ISOCPP std-proposals List: [std-proposals] Return Value Optimisation whenever you need it (guaranteed elision)

From: Frederick Virchanza Gotham <cauldwell.thomas_at_[hidden]>
Date: Sun, 16 Jul 2023 00:58:03 +0100

We can return a mutex by value from a function as follows:

    std::mutex Func(void)
    {
        return std::mutex();
    }

We can do this even though std::mutex can't be moved nor copied. This
is called 'Return Value Optimisation', and it's mandatory for the
compiler to elide the move/copy operation.

But let's change it a little:

    std::mutex Func(void)
    {
        std::mutex mtx;
        return mtx;
    }

Now it no longer compiles. What we have here is 'Named Return Value
Optimisation'. In this circumstance, the compiler may elide the
move/copy operation if it wants to, but still the move/copy
constructor must be accessible -- therefore it won't work with an
std::mutex.

So this begs the question.... Is it at all possible to return a locked
mutex by value from a function? Is it possible to somehow do the
following?

    std::mutex Func(void)
    {
        std::mutex mtx;
        mtx.lock();
        return mtx;
    }

In the System V x86_64 calling convention (which is used by every
x86_64 operating system apart from Microsoft Windows), if a function
returns a class by value, the object is constructed at the address
pointed to by the RDI register. So in theory, if a function wanted to
return a locked mutex by value, all it would need to do is:
(Step 1) Construct a mutex at the address pointed to by RDI
(Step 2) Lock the mutex at the address pointed to by RDI
(Step 3) Return from the function

I'm going to make a little change to 'Func' which I wrote above. I'm
going to change it to the following:

    std::mutex Func( void(*const f)(std::mutex*) )
    {
        std::mutex mtx;
        f(&mtx);
        return mtx;
    }

And so now you can provide your own function to manipulate the object
however you wish. Let's keep it simple and write a lambda to lock the
mutex, and so then we would invoke 'Func' as follows:

    int main(void)
    {
        Func( [](std::mutex *const p) { p->lock; } );
    }

Before I write the x86_64 assembler for 'Func', I'm going to write a
little helper function that will construct the mutex for me:

    void construct_mutex(void *const arg)
    {
        ::new(arg) std::mutex();
    }

(NB: The implementation of the constructor for std::mutex isn't to be
found in the libstdc++ dynamic shared library as it always gets
expanded inline, and so that's why I need the above helper function
instead of just directly invoking the constructor from assembler).

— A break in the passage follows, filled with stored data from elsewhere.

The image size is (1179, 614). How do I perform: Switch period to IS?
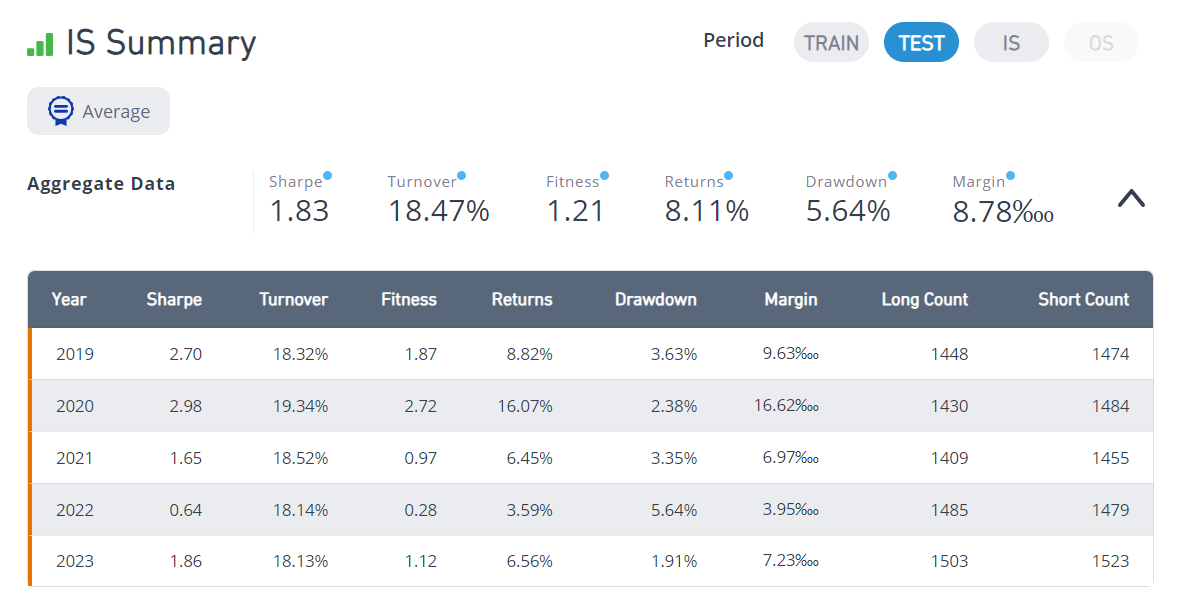point(1011,42)
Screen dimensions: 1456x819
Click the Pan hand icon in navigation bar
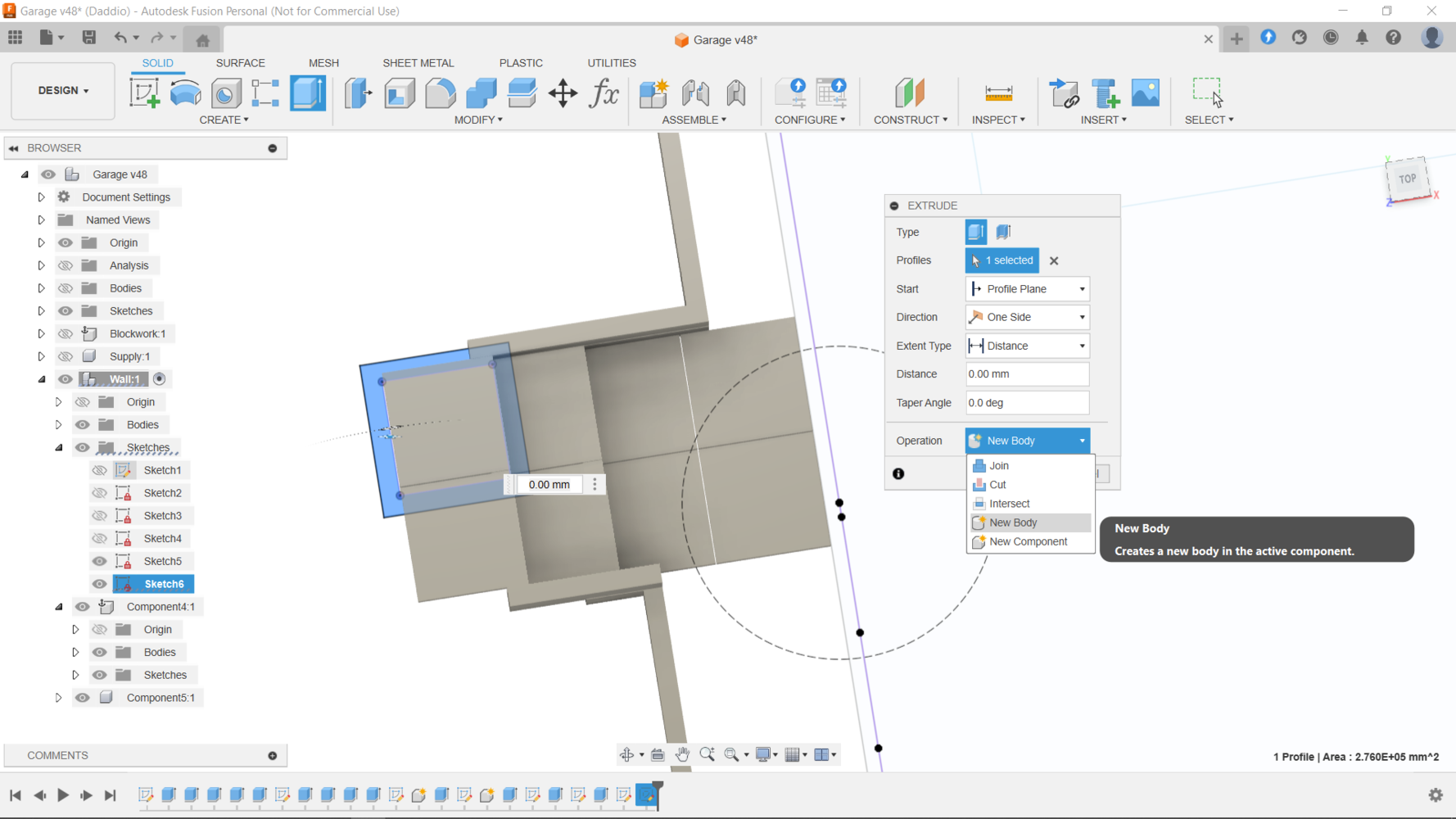click(x=682, y=754)
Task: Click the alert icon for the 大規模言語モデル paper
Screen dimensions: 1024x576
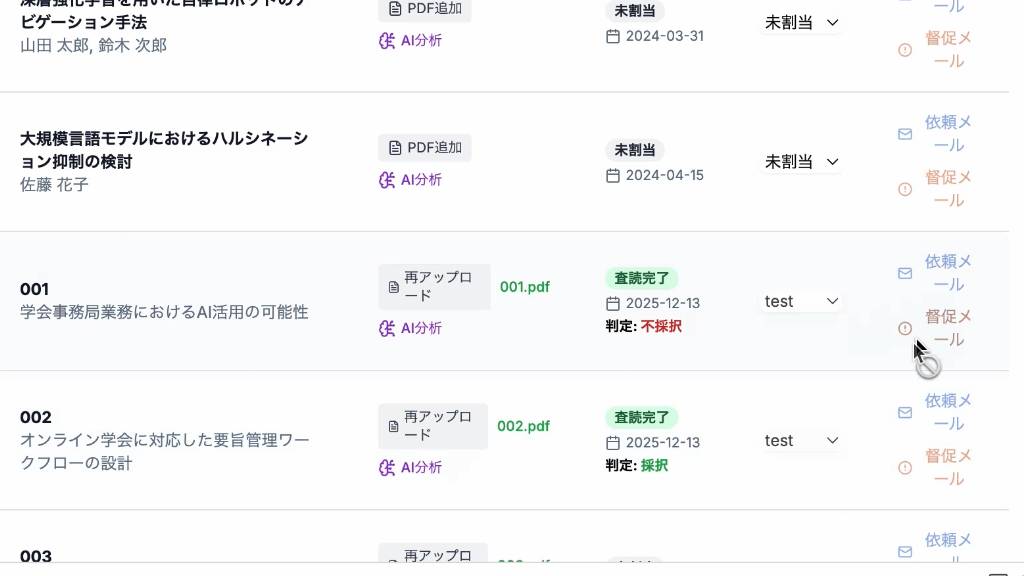Action: (x=905, y=189)
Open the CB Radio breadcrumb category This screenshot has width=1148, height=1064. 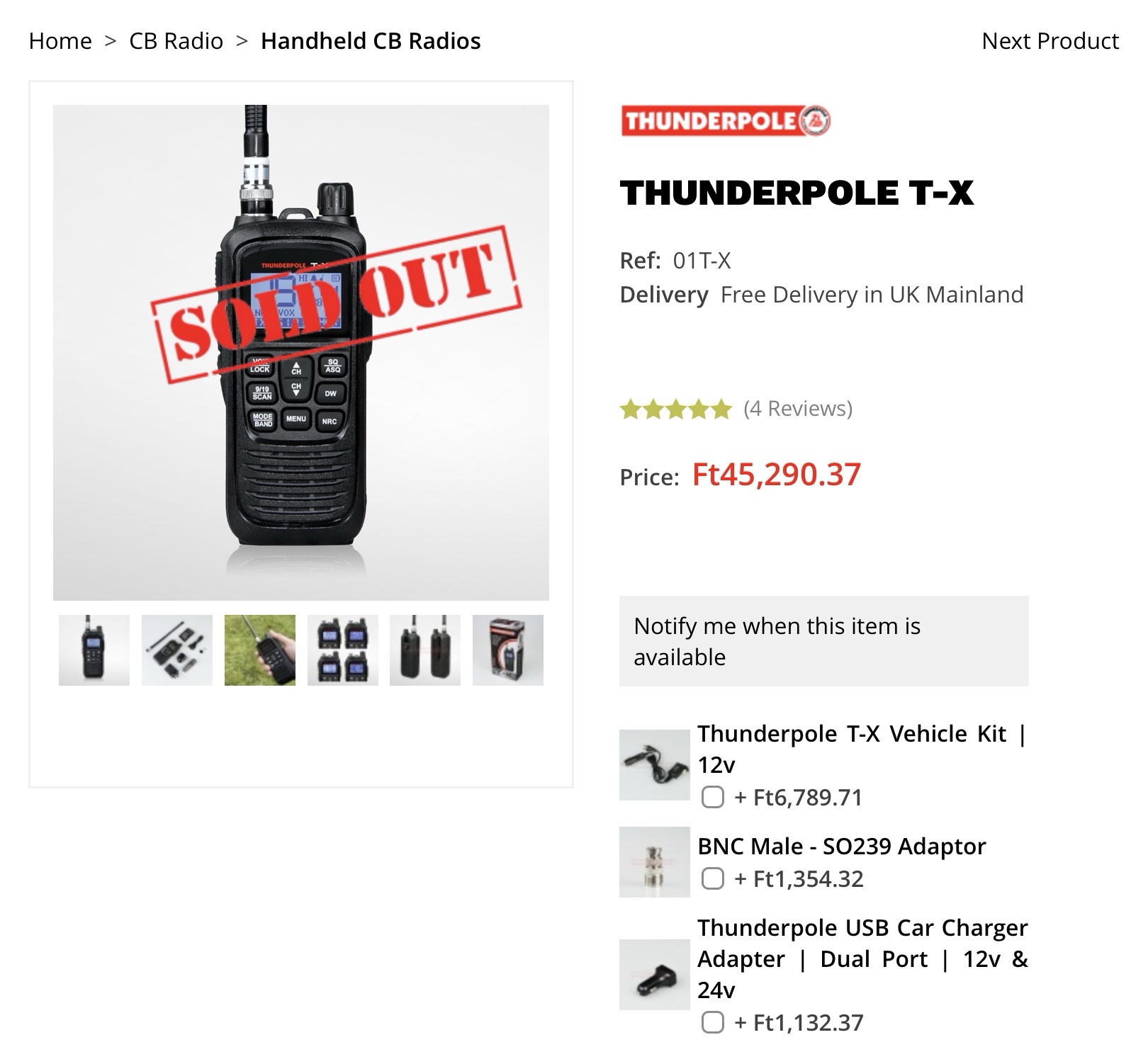tap(174, 40)
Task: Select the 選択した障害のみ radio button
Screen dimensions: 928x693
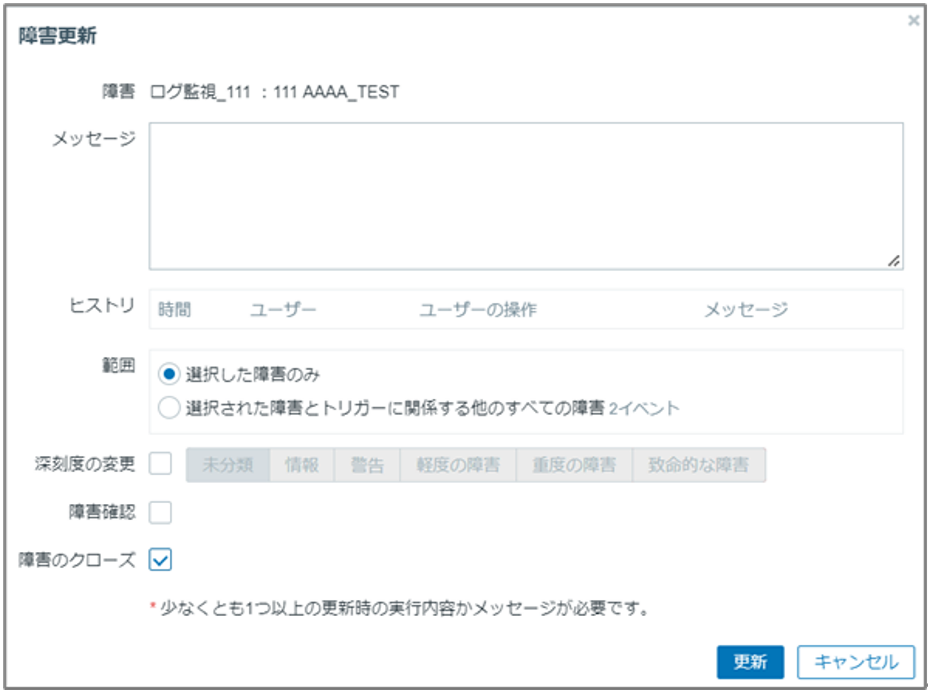Action: [170, 373]
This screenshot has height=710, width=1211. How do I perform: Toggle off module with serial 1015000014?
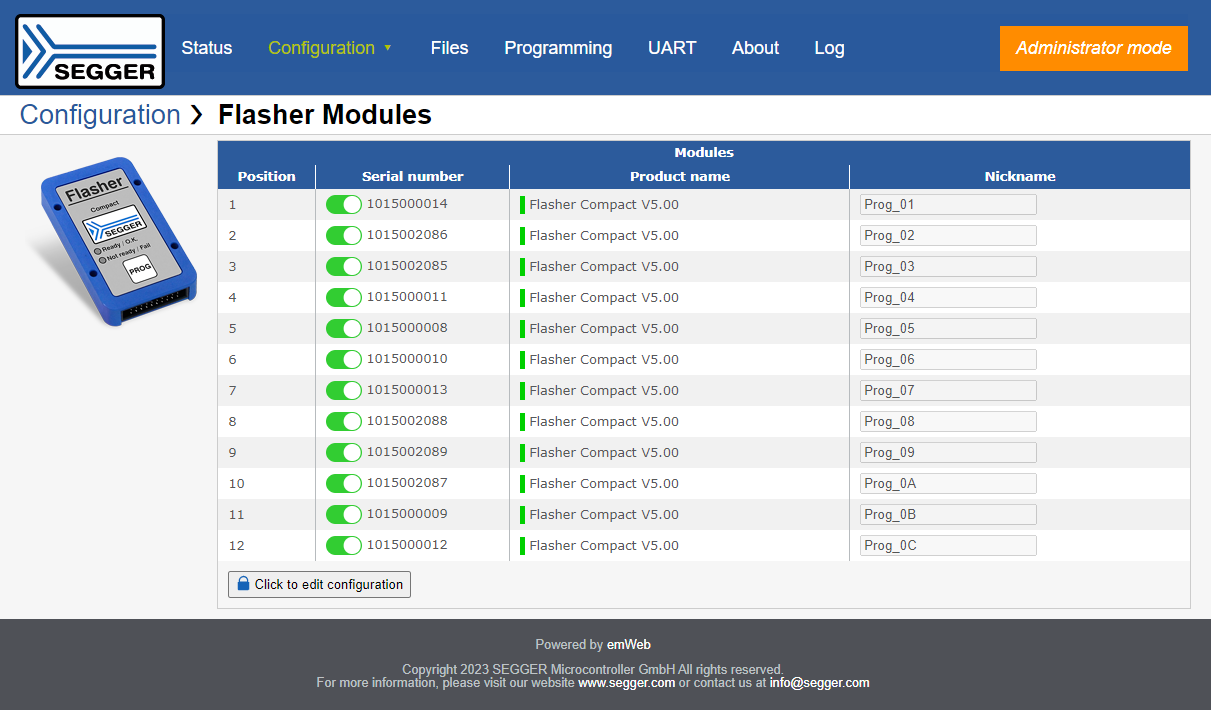[x=344, y=205]
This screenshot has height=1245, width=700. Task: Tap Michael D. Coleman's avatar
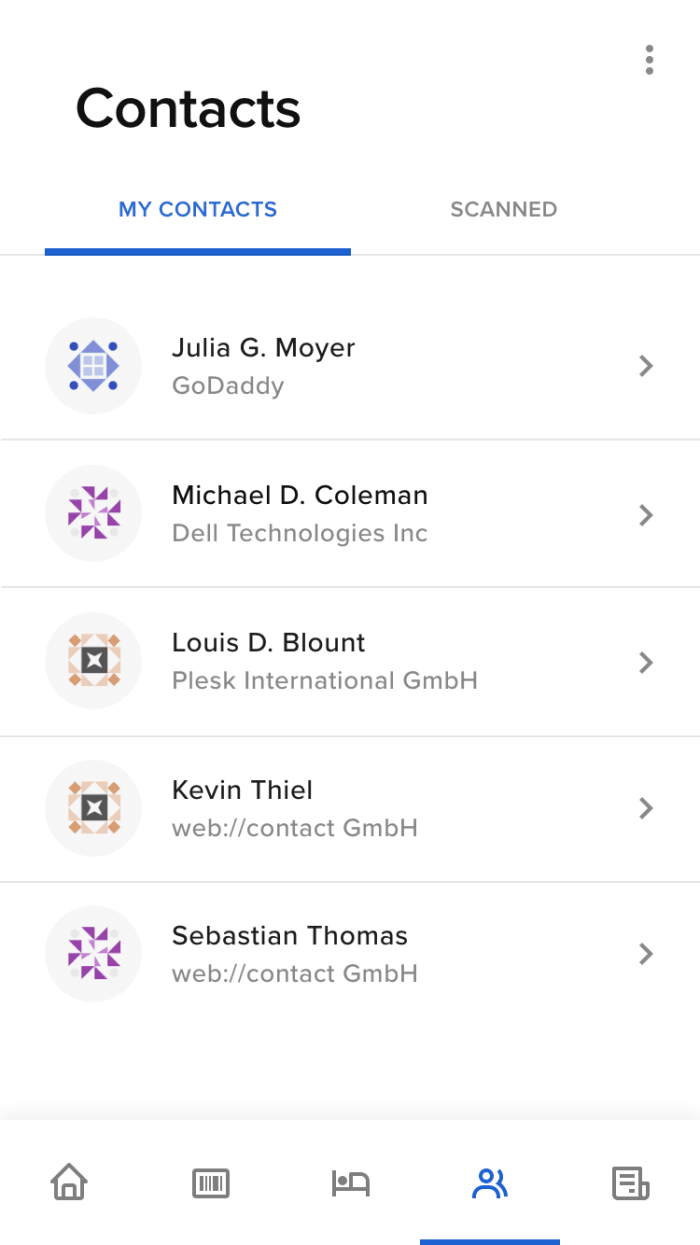[x=93, y=514]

And so now I'll write the x86_64 assembler for 'Func'. If you look at
the function signature for 'Func', we know what will be stored where:
    RDI : Address of return value
    RSI : Address of lambda

Note that RDI and RSI are caller-saved registers, and so I'll push
them before every function call and then pop them again afterward.
Here's the GNU inline assembler for 'Func':

__asm("Func: \n"
      ".intel_syntax noprefix \n"
      " push rdi \n" // save to restore later
      " push rsi \n" // save to restore later
      " call construct_mutex \n" // construct mutex at
return value
      " pop rsi \n" // restore rsi after call
      " pop rdi \n" // restore rsi after call
      " call rsi \n" // call manipulator function
      " ret \n"
      ".att_syntax");

It's really that simple. We can now make use of 'Return Value
Optimisation' wherever we want it, and we can indeed return a locked
mutex by value. Check it out:

    https://godbolt.org/z/WWzWs6zEY

This is really easy to pull off on Linux and Mac. I haven't looked at
Microsoft, nor have I looked at aarch64 nor arm32. I wonder if it's as
easy on those architectures too.

But anyway, maybe we could make the elision of the copy/move operation
mandatory for NRVO by making a language change to allow the following
syntax:

    std::mutex Func(void) -> NRVO(mtx)
    {
        mtx.lock();
        return mtx;
    }

The compiler would treat the above function as though it had been written:

    std::mutex Func(void)
    {
        std::mutex mtx;
        mtx.lock();
        return mtx; // but with the guarantee of elision
    }

I don't think it's reasonable that C++23 still can't return a locked
mutex by value. We should do something about this for C++26.

Received on 2023-07-15 23:58:13